#### DIRECTIONS:
The expected output is the line holding "1280x720 pixels." plus every line after it through the end of the listing, copied exactly.

....

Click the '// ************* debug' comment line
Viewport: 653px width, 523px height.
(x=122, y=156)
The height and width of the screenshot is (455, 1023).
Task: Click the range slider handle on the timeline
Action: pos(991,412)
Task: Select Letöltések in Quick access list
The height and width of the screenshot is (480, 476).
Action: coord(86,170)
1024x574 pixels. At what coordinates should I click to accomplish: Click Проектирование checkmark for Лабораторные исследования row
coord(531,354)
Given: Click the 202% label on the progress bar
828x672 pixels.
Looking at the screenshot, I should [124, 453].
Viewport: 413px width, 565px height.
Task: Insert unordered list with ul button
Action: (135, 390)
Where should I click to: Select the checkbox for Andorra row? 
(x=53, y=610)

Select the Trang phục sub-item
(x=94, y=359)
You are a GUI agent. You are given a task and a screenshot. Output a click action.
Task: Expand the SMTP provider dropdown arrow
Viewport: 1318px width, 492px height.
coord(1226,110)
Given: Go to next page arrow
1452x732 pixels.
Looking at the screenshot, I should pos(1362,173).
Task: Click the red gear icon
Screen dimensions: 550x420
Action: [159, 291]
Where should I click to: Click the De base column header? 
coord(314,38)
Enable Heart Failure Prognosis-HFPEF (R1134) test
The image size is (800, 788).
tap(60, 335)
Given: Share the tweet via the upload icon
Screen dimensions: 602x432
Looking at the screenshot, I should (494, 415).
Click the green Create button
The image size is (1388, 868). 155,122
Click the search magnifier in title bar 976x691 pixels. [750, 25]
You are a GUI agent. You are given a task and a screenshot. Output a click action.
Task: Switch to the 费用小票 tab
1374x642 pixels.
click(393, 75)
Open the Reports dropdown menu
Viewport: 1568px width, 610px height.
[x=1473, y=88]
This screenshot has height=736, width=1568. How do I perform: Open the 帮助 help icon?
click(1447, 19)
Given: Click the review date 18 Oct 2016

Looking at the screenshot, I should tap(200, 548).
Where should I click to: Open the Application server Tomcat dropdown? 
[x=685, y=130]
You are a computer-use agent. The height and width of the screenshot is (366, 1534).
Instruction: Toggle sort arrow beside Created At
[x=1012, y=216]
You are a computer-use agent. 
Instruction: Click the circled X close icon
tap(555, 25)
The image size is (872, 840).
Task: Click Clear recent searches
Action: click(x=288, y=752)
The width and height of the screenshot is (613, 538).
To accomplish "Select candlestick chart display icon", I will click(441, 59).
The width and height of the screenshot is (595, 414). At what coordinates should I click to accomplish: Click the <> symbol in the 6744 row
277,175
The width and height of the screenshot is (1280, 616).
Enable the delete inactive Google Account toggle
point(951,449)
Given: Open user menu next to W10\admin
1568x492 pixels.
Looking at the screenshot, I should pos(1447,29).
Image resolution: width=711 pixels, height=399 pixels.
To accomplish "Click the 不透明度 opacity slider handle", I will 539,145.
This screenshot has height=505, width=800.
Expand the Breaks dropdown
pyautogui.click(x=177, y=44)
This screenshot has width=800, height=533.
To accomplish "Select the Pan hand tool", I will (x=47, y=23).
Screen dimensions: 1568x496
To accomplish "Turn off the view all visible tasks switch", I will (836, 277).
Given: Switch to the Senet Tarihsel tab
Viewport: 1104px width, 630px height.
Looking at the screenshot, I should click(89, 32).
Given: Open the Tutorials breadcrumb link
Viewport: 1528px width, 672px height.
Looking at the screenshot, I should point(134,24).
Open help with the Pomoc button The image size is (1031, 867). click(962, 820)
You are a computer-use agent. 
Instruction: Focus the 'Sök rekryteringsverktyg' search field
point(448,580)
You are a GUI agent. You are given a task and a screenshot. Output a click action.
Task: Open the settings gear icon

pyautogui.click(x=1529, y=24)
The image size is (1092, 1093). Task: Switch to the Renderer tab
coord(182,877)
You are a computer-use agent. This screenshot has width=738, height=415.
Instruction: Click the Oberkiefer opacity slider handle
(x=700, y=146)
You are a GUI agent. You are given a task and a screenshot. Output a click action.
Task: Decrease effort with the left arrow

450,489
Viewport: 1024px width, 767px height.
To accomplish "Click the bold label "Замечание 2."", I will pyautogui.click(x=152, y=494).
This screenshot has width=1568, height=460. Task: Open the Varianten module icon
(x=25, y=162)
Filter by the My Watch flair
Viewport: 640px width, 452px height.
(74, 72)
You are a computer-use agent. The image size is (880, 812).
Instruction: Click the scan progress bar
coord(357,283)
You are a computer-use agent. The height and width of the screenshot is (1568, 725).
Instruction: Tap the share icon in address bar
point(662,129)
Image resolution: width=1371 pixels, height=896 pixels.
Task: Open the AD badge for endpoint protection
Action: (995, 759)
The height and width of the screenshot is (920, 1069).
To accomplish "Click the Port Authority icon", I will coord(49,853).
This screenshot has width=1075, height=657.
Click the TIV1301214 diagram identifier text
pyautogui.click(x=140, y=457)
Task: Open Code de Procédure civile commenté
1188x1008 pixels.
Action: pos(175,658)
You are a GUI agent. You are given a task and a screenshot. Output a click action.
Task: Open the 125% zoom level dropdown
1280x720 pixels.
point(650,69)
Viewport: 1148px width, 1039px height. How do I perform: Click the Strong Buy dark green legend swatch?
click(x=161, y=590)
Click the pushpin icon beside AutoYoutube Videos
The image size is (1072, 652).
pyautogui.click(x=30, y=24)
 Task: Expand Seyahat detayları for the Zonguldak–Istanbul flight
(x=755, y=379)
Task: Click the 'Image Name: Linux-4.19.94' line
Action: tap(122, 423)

....

#### WRITTEN RESPONSE:
1280x720 pixels.
point(650,69)
Viewport: 1148px width, 1039px height. How do I perform: Click the Strong Buy dark green legend swatch?
click(x=161, y=590)
Click the pushpin icon beside AutoYoutube Videos
The image size is (1072, 652).
pyautogui.click(x=30, y=24)
 Task: Expand Seyahat detayları for the Zonguldak–Istanbul flight
(x=755, y=379)
Task: Click the 'Image Name: Linux-4.19.94' line
Action: tap(122, 423)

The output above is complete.